> REQUIRED ACTION:
Search the entries below for the line containing "Hvad er en søgeordsanalyse? (197, 229)"; from there to the end, return every line exactly and add nothing.

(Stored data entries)
· · ·

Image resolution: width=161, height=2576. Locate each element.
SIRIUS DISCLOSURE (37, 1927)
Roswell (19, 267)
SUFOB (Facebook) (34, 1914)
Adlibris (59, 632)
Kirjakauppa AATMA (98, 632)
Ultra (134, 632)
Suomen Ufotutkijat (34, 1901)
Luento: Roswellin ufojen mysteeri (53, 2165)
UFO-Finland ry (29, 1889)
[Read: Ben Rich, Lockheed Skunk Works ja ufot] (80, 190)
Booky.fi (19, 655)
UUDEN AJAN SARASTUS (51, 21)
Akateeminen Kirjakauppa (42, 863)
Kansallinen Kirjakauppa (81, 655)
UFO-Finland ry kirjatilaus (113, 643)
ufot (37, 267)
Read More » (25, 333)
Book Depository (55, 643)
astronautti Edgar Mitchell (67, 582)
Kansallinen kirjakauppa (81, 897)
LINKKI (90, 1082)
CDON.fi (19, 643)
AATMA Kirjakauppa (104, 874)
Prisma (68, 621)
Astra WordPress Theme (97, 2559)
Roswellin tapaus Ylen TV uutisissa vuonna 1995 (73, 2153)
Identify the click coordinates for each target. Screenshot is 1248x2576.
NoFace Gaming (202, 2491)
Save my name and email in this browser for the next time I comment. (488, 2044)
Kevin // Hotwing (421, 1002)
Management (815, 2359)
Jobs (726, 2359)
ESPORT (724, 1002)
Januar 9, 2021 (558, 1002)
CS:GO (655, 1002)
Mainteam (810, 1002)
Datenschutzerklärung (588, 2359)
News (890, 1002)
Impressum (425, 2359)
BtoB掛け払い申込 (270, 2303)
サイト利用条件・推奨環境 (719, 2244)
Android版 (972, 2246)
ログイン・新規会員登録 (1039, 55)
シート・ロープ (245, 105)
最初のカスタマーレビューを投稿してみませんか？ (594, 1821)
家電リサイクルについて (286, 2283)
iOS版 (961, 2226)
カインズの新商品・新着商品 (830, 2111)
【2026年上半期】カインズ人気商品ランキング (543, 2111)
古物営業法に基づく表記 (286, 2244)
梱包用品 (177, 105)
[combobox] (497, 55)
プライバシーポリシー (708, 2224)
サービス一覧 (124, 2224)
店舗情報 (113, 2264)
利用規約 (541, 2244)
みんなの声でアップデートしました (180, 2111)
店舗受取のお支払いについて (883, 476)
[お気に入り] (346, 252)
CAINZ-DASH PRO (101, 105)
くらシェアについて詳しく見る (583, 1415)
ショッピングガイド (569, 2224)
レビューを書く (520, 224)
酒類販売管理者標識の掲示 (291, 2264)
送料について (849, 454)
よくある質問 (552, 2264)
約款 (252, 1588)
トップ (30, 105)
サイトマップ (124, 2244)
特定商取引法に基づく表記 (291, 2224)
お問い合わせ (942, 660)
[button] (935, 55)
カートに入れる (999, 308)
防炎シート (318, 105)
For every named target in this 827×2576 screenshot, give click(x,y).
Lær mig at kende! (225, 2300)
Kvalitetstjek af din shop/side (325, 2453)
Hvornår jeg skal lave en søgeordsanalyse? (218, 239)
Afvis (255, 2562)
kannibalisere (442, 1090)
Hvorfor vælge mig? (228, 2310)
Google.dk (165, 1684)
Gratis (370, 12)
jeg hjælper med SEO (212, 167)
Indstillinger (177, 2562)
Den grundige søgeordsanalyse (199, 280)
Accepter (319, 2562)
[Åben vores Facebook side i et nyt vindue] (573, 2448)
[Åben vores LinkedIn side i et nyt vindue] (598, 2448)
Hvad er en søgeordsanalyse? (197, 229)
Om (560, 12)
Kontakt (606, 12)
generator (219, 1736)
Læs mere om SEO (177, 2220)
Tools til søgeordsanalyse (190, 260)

· · ·

> FINISHED EXERCISE:
Hvad er en søgeordsanalyse? (197, 229)
Om (560, 12)
Kontakt (606, 12)
generator (219, 1736)
Læs mere om SEO (177, 2220)
Tools til søgeordsanalyse (190, 260)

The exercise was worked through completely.